A full house of Roeland Park residents were at the community center to talk about the city budget.
The city council followed many of the suggestions made by the approximately 100 participants in budget town hall this month.

Roeland Park has started whittling back the expected property tax increase in its 2014 budget following recommendations made a public forum earlier this month. The city council Tuesday agreed to publish a budget that trims about three mills off a proposed 10.79 mill increase.

The budget scrutiny continues, City Administrator Aaron Otto said, so more reductions are possible. The city cannot increase the published levy, but it can decrease the amount. The latest version of the budget contains approximately a $414,000 increase in spending for 2014. Roeland Park had been faced with one of the more difficult budget tasks in northeast Johnson County this year and will face more challenges next year when it confronts an expected loss of Walmart sales tax revenue.

A budget forum earlier this month drew around 100 citizens who worked in groups to make recommendations for budget changes. The council’s trims this week followed many of the most popular suggestions from the forum.

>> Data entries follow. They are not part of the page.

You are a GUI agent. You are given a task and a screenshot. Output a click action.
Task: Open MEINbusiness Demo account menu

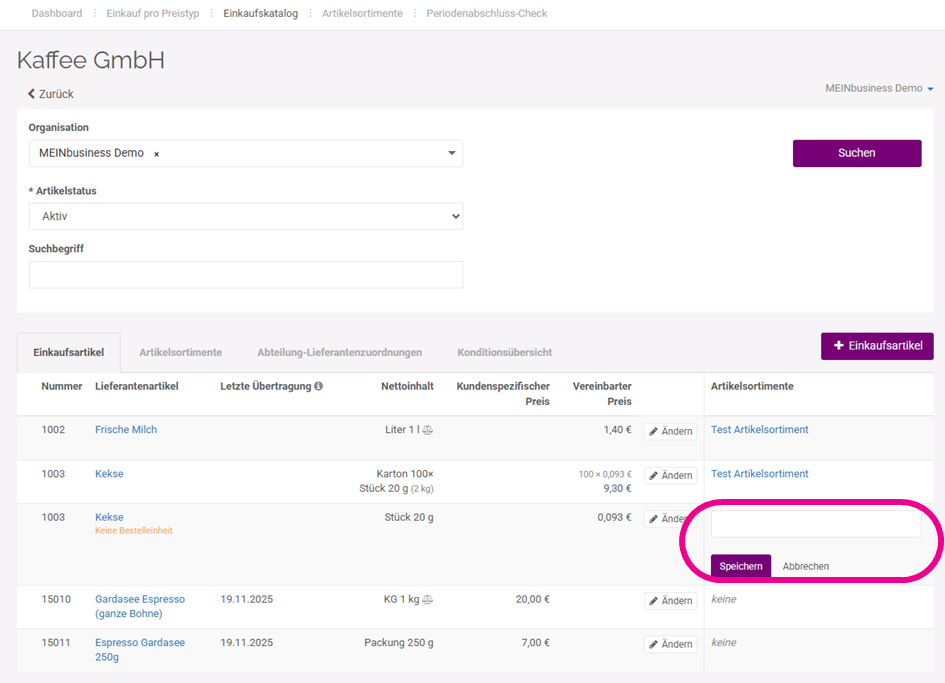(x=879, y=88)
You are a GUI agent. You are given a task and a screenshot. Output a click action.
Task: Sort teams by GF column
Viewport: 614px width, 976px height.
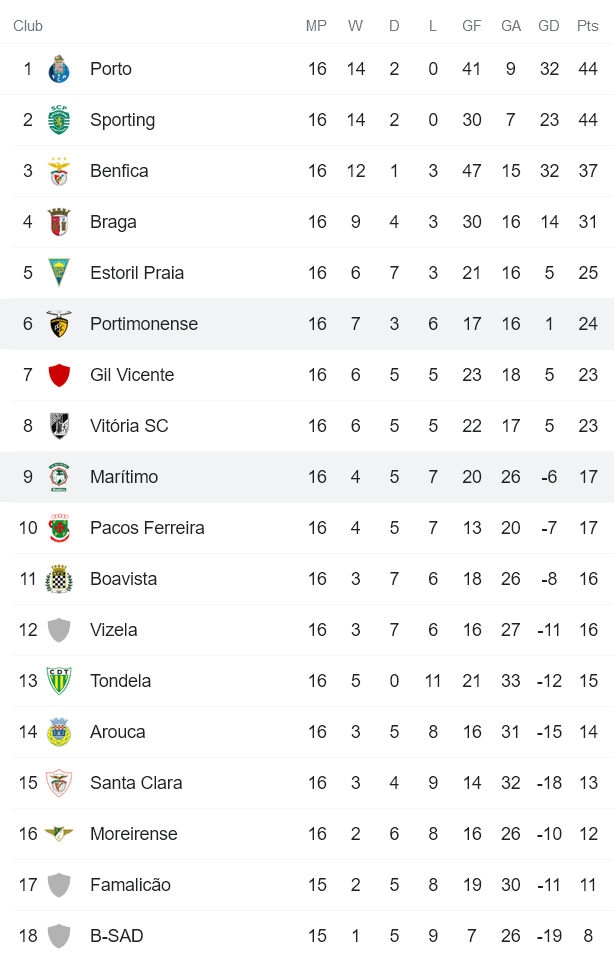point(471,26)
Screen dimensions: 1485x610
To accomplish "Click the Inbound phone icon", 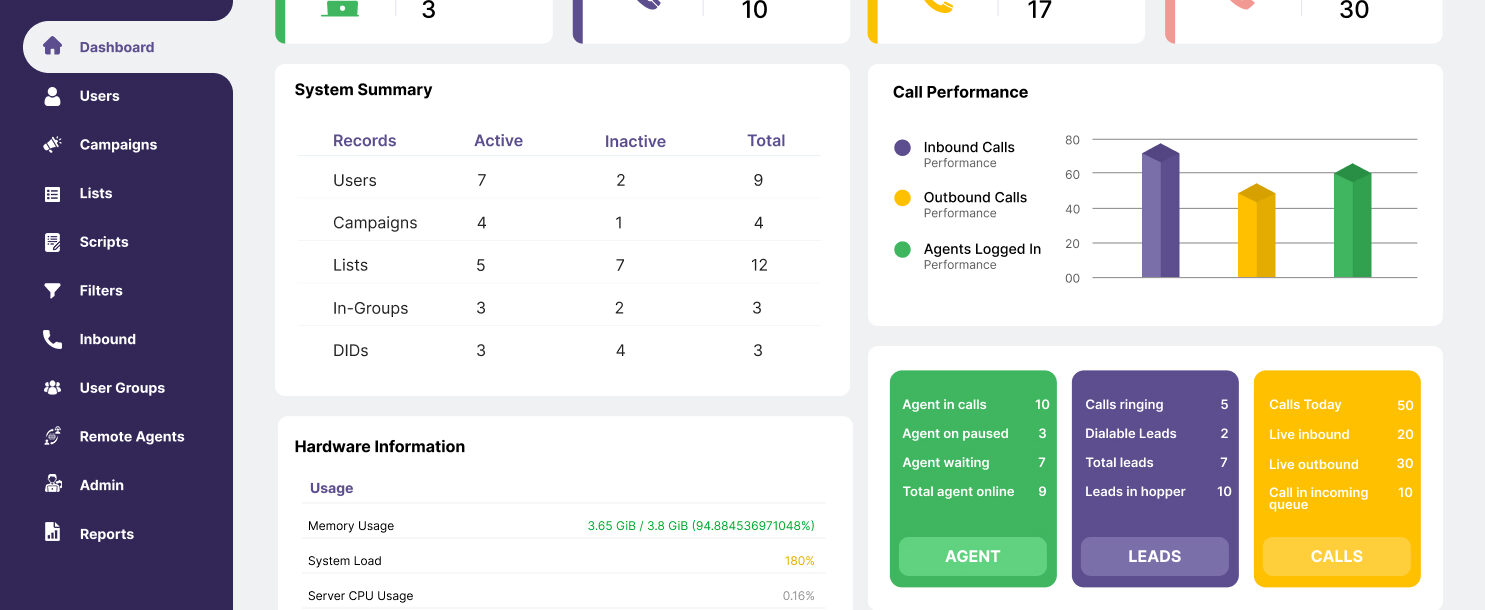I will point(53,340).
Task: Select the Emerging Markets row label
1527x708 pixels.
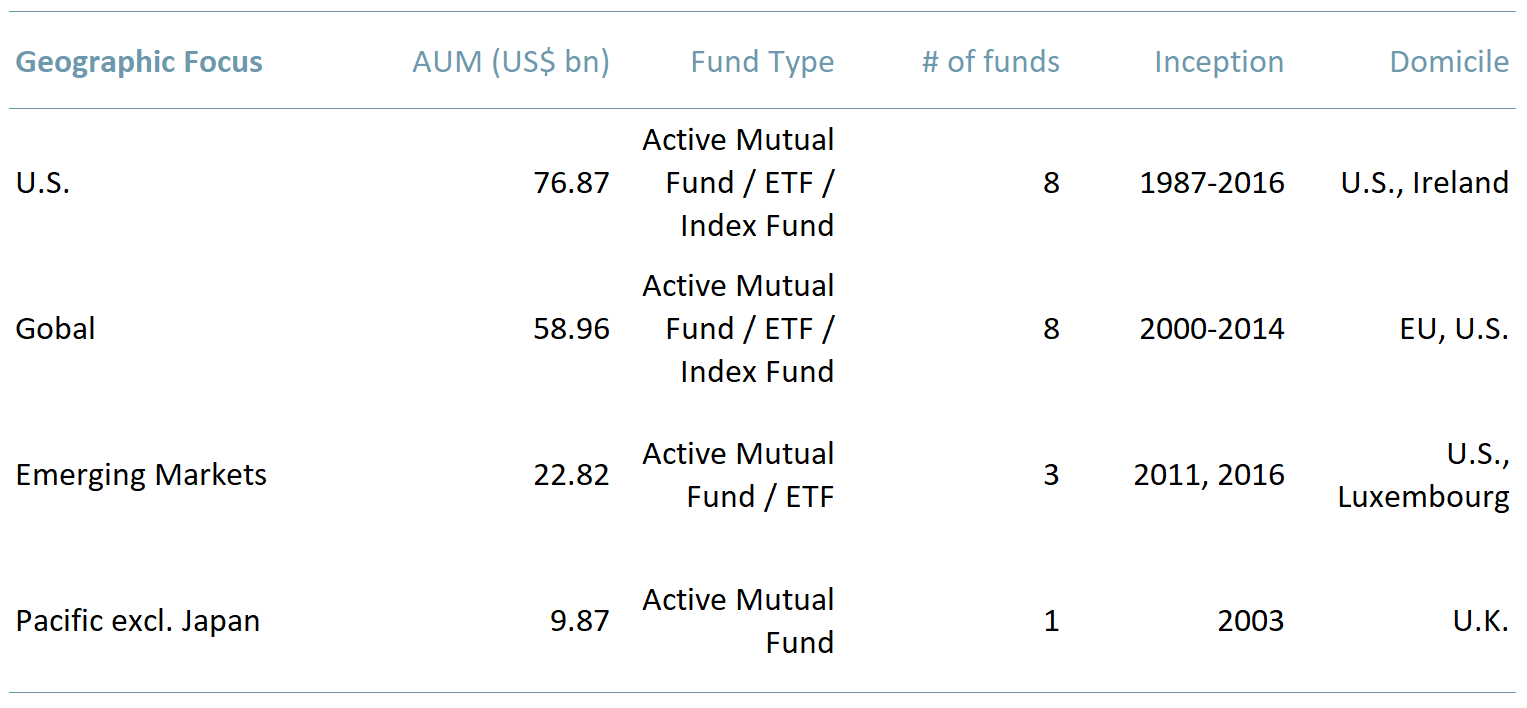Action: [x=141, y=475]
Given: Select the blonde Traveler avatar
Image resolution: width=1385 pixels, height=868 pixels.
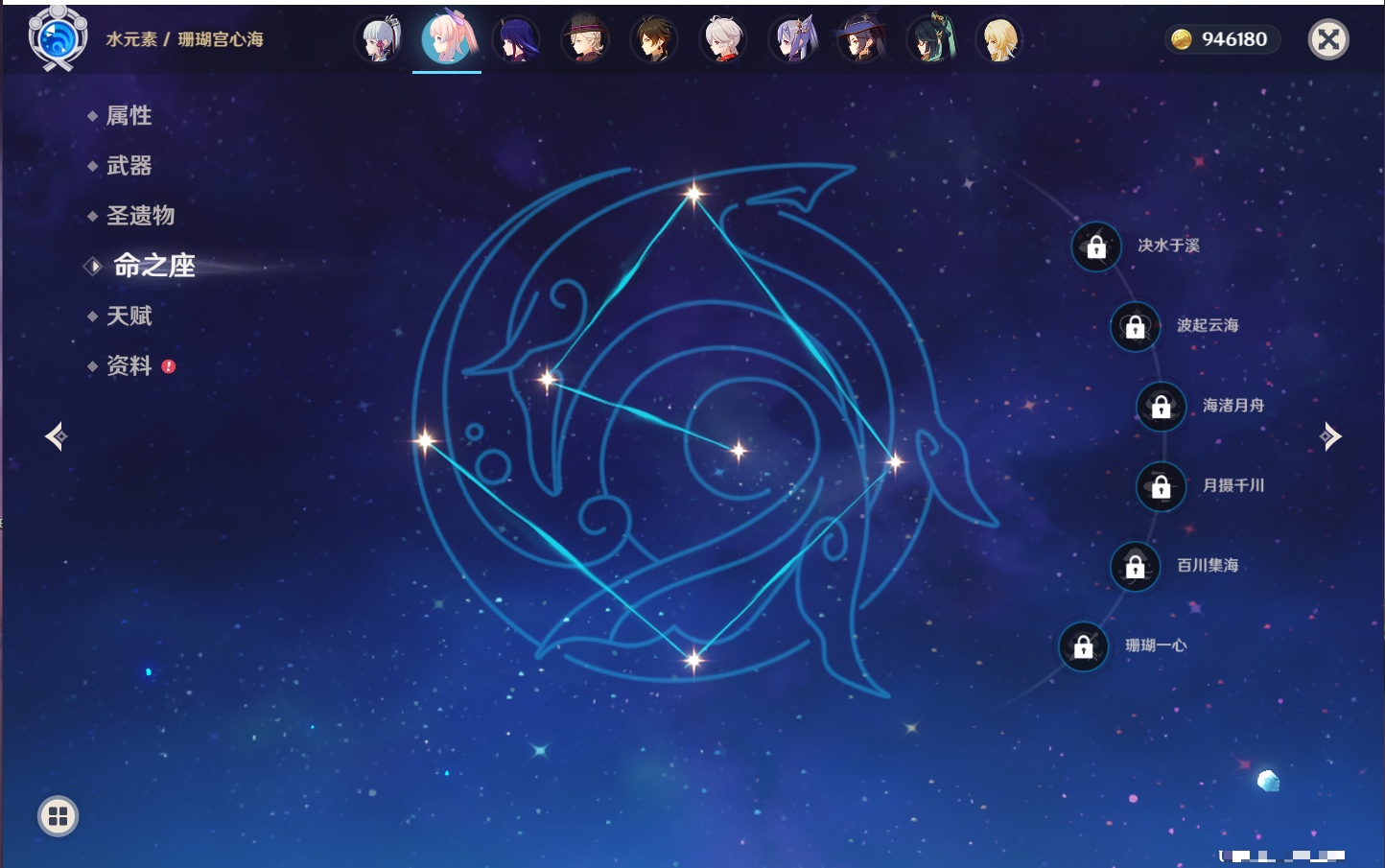Looking at the screenshot, I should click(x=998, y=40).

The average mill levy cut recommended at the forum was 4.56 mills, but the largest group suggested between 3.0 and 3.9 be cut. Another sizable group only wanted cuts of fewer than 2.0 mills. The areas that were reduced by the council also followed the public’s suggestions. Areas that were reduced included community events, the monthly city newsletter (it remains quarterly), a police vehicle, the design of a Roe Avenue Gateway streetscape, and leaving the assistant police chief spot vacant next year.

The council has several more budget discussions scheduled starting with a July 29 meeting.

The council also signed another lease to rent out third floor space in city hall. Mack Hils, a local real estate firm will take part of the space. A chiropractor has already signed a lease which leaves only about one-third of the space – 875 square feet – still available for commercial use.